Dr. Vladimir Zelenko is just one week out of what he has described as an emergency heart surgery to remove a tumor.

But the country’s most famous proponent of hydroxychloroquine is already back online: He’s promoting the unproven drug as a treatment for COVID-19 and tweeting conspiratorially about what he sees as the political reasons it’s not being widely prescribed.

“Battleground states will begin to ban hcq use because it has the dangerous side effect of getting Potus reelected,” read a tweet sent from Zelenko’s main Twitter account Friday morning, implying that widespread use of the drug would vindicate Donald Trump’s focus on it as treatment for Covid-19.

In another tweet sent later that morning from Zelenko’s main Twitter account, he wrote sarcastically that hydroxychloroquine is safe but “causes psychotic breakdown” at the New York Times and Washington Post, and in “creatures name Soros and Gates, a reptile named Fauci, and humanoid mutants named antifas.”

Zelenko began his crusade to get doctors to prescribe presumptive Covid-19 patients hydroxychloroquine on an outpatient basis in March, when many doctors were experimenting with possible treatments for an uncontrollable virus. At that point, he was not using highly charged political language.

But as hydroxychloroquine has been questioned repeatedly by scientific studies, his rhetoric has taken on conspiratorial edges and political overtones, coming to mirror the theories espoused by right-wing social media figures about the “Deep State” or Big Pharma’s role in the pandemic.

“This pandemic is over,” he said in a video this week. “There’s another pandemic, which is not over, which is the pandemic of falsehood, of lies, of false hysteria, mass panic and artificially suppressed economies.”

Hydroxychloroquine remains unproven as a prophylactic for coronavirus or in treating mild cases, though it has been in widespread use among hospitalized patients since the beginning of the pandemic. The first randomized clinical trial of hydroxychloroquine found that, while generally safe, it performed no better than a placebo in preventing contraction of Covid-19 among people exposed to the disease.

A more recent randomized trial of the drug concluded that it fared no better than standard care in people with mild-to-moderate cases of Covid-19.

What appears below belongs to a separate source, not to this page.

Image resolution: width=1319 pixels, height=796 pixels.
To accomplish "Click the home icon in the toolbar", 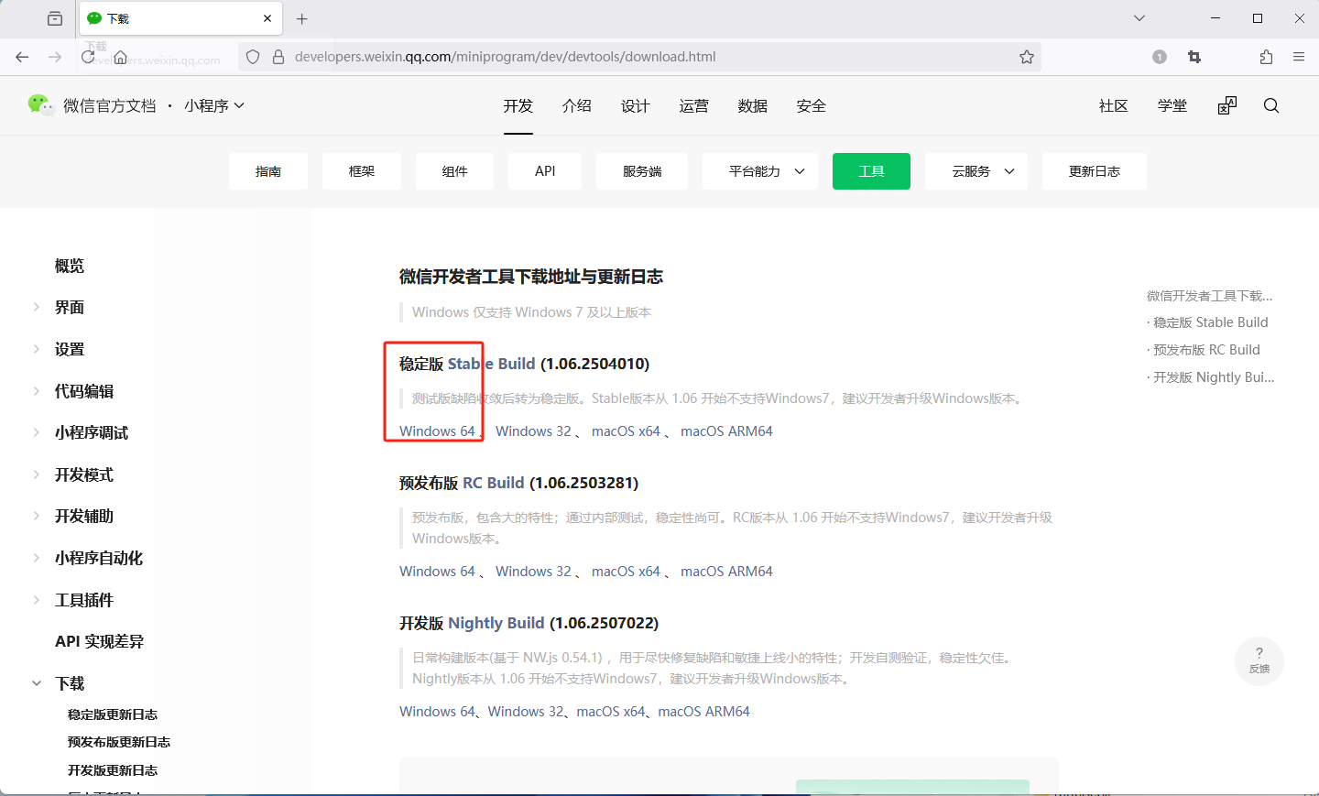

Trump took up the hydroxychloroquinine banner months ago, touting it as a “miracle” and raising Zelenko’s profile. Despite the testing done on the drug, the president continues to push it publicly. On Tuesday, Twitter removed a tweet reposted by Trump, of a video suggesting that hydroxychloroquine is a “cure” for Covid-19.

Trump has also retweeted messages claiming that Dr. Anthony Fauci, the country’s top infectious disease expert, misled the country by urging caution in use of the drug. Fauci responded by noting that randomized clinical trials “show consistently that hydroxychloroquine is not effective in the treatment of coronavirus disease or Covid-19.”

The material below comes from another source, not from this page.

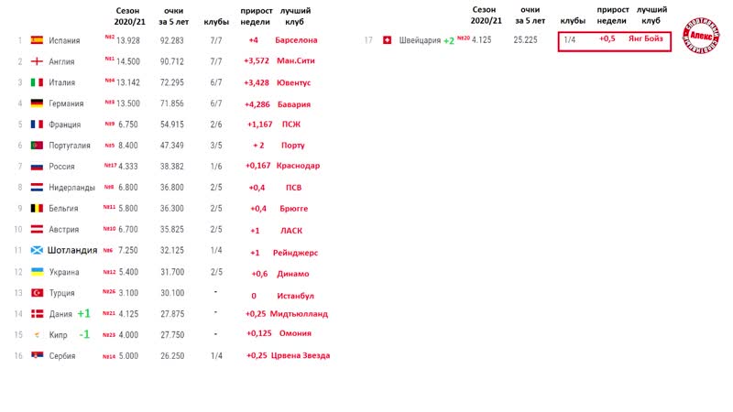
Task: Click Швейцария country name
Action: click(x=420, y=40)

But the president’s fixation with the drug has been felt throughout his party: On Wednesday, a day after Trump’s retweet was taken down, Ohio’s pharmacy board reversed an impending ban on the drug in treating Covid-19 after its Republican governor urged it to do so.

The board had cited “patient safety issues” in deciding to ban its prescription at pharmacies. Governor Mike DeWine said in a tweet that he wanted the board to “examine this issue based on the best science.”